Data supplied:
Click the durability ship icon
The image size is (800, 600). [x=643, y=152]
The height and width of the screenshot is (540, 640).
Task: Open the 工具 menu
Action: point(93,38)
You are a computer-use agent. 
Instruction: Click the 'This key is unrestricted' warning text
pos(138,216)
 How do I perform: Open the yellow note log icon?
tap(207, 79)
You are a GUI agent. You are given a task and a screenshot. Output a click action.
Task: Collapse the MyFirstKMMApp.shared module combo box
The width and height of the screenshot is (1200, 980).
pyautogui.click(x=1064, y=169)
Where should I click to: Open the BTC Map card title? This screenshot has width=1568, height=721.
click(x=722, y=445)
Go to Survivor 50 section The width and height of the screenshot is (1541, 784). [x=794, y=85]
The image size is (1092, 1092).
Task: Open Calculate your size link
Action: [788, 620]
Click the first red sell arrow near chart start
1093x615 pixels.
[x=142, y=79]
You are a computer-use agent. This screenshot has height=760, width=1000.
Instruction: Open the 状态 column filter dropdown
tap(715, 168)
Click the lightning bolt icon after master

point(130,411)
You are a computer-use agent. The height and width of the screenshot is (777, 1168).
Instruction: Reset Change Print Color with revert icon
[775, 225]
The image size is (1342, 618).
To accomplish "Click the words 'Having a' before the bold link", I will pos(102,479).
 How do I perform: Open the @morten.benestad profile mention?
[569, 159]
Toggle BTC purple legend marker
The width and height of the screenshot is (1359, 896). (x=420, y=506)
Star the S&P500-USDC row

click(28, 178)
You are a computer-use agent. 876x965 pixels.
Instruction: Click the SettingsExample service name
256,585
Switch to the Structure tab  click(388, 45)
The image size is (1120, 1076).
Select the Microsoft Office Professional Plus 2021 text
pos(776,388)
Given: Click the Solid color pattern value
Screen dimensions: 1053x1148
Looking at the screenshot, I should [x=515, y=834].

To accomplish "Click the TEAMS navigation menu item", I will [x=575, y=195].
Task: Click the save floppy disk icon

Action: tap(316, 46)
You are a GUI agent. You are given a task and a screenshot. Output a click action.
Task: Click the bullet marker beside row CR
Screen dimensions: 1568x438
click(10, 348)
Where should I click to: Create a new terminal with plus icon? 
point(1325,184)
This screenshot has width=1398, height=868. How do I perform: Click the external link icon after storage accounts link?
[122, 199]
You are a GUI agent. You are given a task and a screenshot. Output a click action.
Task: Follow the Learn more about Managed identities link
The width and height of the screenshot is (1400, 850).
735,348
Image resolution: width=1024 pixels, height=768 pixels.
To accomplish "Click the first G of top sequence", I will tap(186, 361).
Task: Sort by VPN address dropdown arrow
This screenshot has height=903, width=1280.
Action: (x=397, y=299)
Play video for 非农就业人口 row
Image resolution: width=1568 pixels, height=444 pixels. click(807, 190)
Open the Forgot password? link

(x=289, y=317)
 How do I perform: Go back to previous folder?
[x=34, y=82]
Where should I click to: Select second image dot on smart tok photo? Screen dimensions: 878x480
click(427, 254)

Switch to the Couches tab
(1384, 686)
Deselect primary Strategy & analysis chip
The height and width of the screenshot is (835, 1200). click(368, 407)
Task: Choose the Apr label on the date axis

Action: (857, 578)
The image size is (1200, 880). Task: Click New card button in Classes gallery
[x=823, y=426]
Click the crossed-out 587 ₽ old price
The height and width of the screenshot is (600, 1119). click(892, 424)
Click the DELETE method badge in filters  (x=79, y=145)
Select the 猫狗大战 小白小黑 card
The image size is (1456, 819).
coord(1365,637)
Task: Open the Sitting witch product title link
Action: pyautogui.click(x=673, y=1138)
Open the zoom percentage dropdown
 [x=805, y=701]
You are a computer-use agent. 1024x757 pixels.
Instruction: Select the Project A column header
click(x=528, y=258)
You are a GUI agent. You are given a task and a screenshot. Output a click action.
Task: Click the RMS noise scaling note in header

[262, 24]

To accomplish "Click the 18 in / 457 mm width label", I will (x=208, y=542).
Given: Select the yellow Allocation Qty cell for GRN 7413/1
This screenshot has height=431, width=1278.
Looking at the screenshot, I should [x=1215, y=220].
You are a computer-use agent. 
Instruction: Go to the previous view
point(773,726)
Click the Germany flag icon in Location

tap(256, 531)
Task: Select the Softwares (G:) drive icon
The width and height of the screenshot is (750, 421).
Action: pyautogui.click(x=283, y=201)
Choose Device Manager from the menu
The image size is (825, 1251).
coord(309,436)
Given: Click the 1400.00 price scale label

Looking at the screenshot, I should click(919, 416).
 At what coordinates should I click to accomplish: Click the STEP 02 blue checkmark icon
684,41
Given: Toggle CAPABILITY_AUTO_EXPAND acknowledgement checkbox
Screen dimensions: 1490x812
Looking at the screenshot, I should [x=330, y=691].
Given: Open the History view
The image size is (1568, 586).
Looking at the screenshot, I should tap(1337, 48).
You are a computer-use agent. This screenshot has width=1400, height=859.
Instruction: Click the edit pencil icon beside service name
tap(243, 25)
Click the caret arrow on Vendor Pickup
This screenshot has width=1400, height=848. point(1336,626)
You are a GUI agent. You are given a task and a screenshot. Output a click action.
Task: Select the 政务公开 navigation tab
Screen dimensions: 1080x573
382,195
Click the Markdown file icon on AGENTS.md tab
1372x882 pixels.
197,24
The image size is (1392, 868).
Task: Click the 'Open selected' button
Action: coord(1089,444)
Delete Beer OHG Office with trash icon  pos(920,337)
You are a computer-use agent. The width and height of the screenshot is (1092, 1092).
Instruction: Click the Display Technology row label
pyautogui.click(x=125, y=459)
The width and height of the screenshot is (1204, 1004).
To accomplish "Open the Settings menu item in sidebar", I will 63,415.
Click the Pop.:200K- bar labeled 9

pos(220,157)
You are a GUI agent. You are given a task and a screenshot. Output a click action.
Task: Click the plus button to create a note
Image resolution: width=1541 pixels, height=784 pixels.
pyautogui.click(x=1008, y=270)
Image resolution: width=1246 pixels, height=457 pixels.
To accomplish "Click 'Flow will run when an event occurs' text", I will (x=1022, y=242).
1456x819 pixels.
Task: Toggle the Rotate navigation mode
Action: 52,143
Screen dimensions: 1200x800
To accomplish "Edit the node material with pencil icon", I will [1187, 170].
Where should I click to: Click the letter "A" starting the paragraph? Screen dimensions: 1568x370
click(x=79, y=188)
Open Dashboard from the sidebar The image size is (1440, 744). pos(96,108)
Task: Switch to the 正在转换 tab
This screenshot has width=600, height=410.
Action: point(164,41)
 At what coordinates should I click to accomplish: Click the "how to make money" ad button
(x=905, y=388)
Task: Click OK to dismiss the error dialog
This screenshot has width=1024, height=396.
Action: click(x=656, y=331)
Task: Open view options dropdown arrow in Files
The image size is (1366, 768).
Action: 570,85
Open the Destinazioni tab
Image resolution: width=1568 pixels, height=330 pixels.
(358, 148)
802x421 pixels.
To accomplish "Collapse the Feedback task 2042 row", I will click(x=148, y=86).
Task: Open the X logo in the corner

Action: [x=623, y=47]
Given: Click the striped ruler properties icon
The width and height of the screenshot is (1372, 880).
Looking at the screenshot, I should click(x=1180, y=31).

What is needed: Rewrite the records above with every "computer-use agent" changed to "desktop assistant", keeping all else the same.

Result of this exercise:
Click the durability ship icon
The image size is (800, 600). [x=643, y=152]
The height and width of the screenshot is (540, 640).
Task: Open the 工具 menu
Action: point(93,38)
You are a desktop assistant. 
Instruction: Click the 'This key is unrestricted' warning text
pos(138,216)
 How do I perform: Open the yellow note log icon?
tap(207, 79)
You are a GUI agent. You are given a task and a screenshot. Output a click action.
Task: Collapse the MyFirstKMMApp.shared module combo box
The width and height of the screenshot is (1200, 980).
pyautogui.click(x=1064, y=169)
Where should I click to: Open the BTC Map card title? This screenshot has width=1568, height=721.
click(x=722, y=445)
Go to Survivor 50 section The width and height of the screenshot is (1541, 784). [x=794, y=85]
The image size is (1092, 1092).
Task: Open Calculate your size link
Action: [788, 620]
Click the first red sell arrow near chart start
1093x615 pixels.
[x=142, y=79]
You are a desktop assistant. This screenshot has height=760, width=1000.
Instruction: Open the 状态 column filter dropdown
tap(715, 168)
Click the lightning bolt icon after master

point(130,411)
You are a desktop assistant. The height and width of the screenshot is (777, 1168).
Instruction: Reset Change Print Color with revert icon
[775, 225]
The image size is (1342, 618).
To accomplish "Click the words 'Having a' before the bold link", I will pos(102,479).
 How do I perform: Open the @morten.benestad profile mention?
[569, 159]
Toggle BTC purple legend marker
The width and height of the screenshot is (1359, 896). (x=420, y=506)
Star the S&P500-USDC row

click(28, 178)
You are a desktop assistant. 876x965 pixels.
Instruction: Click the SettingsExample service name
256,585
Switch to the Structure tab  click(388, 45)
The image size is (1120, 1076).
Select the Microsoft Office Professional Plus 2021 text
pos(776,388)
Given: Click the Solid color pattern value
Screen dimensions: 1053x1148
Looking at the screenshot, I should [x=515, y=834].

To accomplish "Click the TEAMS navigation menu item", I will [x=575, y=195].
Task: Click the save floppy disk icon

Action: tap(316, 46)
You are a GUI agent. You are given a task and a screenshot. Output a click action.
Task: Click the bullet marker beside row CR
Screen dimensions: 1568x438
click(10, 348)
Where should I click to: Create a new terminal with plus icon? 
point(1325,184)
This screenshot has width=1398, height=868. How do I perform: Click the external link icon after storage accounts link?
[122, 199]
You are a GUI agent. You are given a task and a screenshot. Output a click action.
Task: Follow the Learn more about Managed identities link
The width and height of the screenshot is (1400, 850).
735,348
Image resolution: width=1024 pixels, height=768 pixels.
To accomplish "Click the first G of top sequence", I will tap(186, 361).
Task: Sort by VPN address dropdown arrow
This screenshot has height=903, width=1280.
Action: (x=397, y=299)
Play video for 非农就业人口 row
Image resolution: width=1568 pixels, height=444 pixels. click(807, 190)
Open the Forgot password? link

(x=289, y=317)
 How do I perform: Go back to previous folder?
[x=34, y=82]
Where should I click to: Select second image dot on smart tok photo? Screen dimensions: 878x480
click(427, 254)

Switch to the Couches tab
(1384, 686)
Deselect primary Strategy & analysis chip
The height and width of the screenshot is (835, 1200). click(368, 407)
Task: Choose the Apr label on the date axis

Action: (857, 578)
The image size is (1200, 880). Task: Click New card button in Classes gallery
[x=823, y=426]
Click the crossed-out 587 ₽ old price
The height and width of the screenshot is (600, 1119). click(892, 424)
Click the DELETE method badge in filters  (x=79, y=145)
Select the 猫狗大战 小白小黑 card
The image size is (1456, 819).
coord(1365,637)
Task: Open the Sitting witch product title link
Action: pyautogui.click(x=673, y=1138)
Open the zoom percentage dropdown
 [x=805, y=701]
You are a desktop assistant. 1024x757 pixels.
Instruction: Select the Project A column header
click(x=528, y=258)
You are a GUI agent. You are given a task and a screenshot. Output a click action.
Task: Click the RMS noise scaling note in header

[262, 24]

To accomplish "Click the 18 in / 457 mm width label", I will (x=208, y=542).
Given: Select the yellow Allocation Qty cell for GRN 7413/1
This screenshot has height=431, width=1278.
Looking at the screenshot, I should [x=1215, y=220].
You are a desktop assistant. 
Instruction: Go to the previous view
point(773,726)
Click the Germany flag icon in Location

tap(256, 531)
Task: Select the Softwares (G:) drive icon
The width and height of the screenshot is (750, 421).
Action: pyautogui.click(x=283, y=201)
Choose Device Manager from the menu
The image size is (825, 1251).
coord(309,436)
Given: Click the 1400.00 price scale label

Looking at the screenshot, I should click(919, 416).
 At what coordinates should I click to accomplish: Click the STEP 02 blue checkmark icon
684,41
Given: Toggle CAPABILITY_AUTO_EXPAND acknowledgement checkbox
Screen dimensions: 1490x812
Looking at the screenshot, I should [x=330, y=691].
Given: Open the History view
The image size is (1568, 586).
Looking at the screenshot, I should tap(1337, 48).
You are a desktop assistant. This screenshot has width=1400, height=859.
Instruction: Click the edit pencil icon beside service name
tap(243, 25)
Click the caret arrow on Vendor Pickup
This screenshot has width=1400, height=848. point(1336,626)
You are a GUI agent. You are given a task and a screenshot. Output a click action.
Task: Select the 政务公开 navigation tab
Screen dimensions: 1080x573
382,195
Click the Markdown file icon on AGENTS.md tab
1372x882 pixels.
197,24
The image size is (1392, 868).
Task: Click the 'Open selected' button
Action: coord(1089,444)
Delete Beer OHG Office with trash icon  pos(920,337)
You are a desktop assistant. The width and height of the screenshot is (1092, 1092).
Instruction: Click the Display Technology row label
pyautogui.click(x=125, y=459)
The width and height of the screenshot is (1204, 1004).
To accomplish "Open the Settings menu item in sidebar", I will 63,415.
Click the Pop.:200K- bar labeled 9

pos(220,157)
You are a GUI agent. You are given a task and a screenshot. Output a click action.
Task: Click the plus button to create a note
Image resolution: width=1541 pixels, height=784 pixels.
pyautogui.click(x=1008, y=270)
Image resolution: width=1246 pixels, height=457 pixels.
To accomplish "Click 'Flow will run when an event occurs' text", I will (x=1022, y=242).
1456x819 pixels.
Task: Toggle the Rotate navigation mode
Action: 52,143
Screen dimensions: 1200x800
To accomplish "Edit the node material with pencil icon", I will [1187, 170].
Where should I click to: Click the letter "A" starting the paragraph? Screen dimensions: 1568x370
click(x=79, y=188)
Open Dashboard from the sidebar The image size is (1440, 744). pos(96,108)
Task: Switch to the 正在转换 tab
This screenshot has width=600, height=410.
Action: point(164,41)
 At what coordinates should I click to accomplish: Click the "how to make money" ad button
(x=905, y=388)
Task: Click OK to dismiss the error dialog
This screenshot has width=1024, height=396.
Action: click(x=656, y=331)
Task: Open view options dropdown arrow in Files
The image size is (1366, 768).
Action: 570,85
Open the Destinazioni tab
Image resolution: width=1568 pixels, height=330 pixels.
(358, 148)
802x421 pixels.
To accomplish "Collapse the Feedback task 2042 row", I will click(x=148, y=86).
Task: Open the X logo in the corner

Action: [x=623, y=47]
Given: Click the striped ruler properties icon
The width and height of the screenshot is (1372, 880).
Looking at the screenshot, I should click(x=1180, y=31).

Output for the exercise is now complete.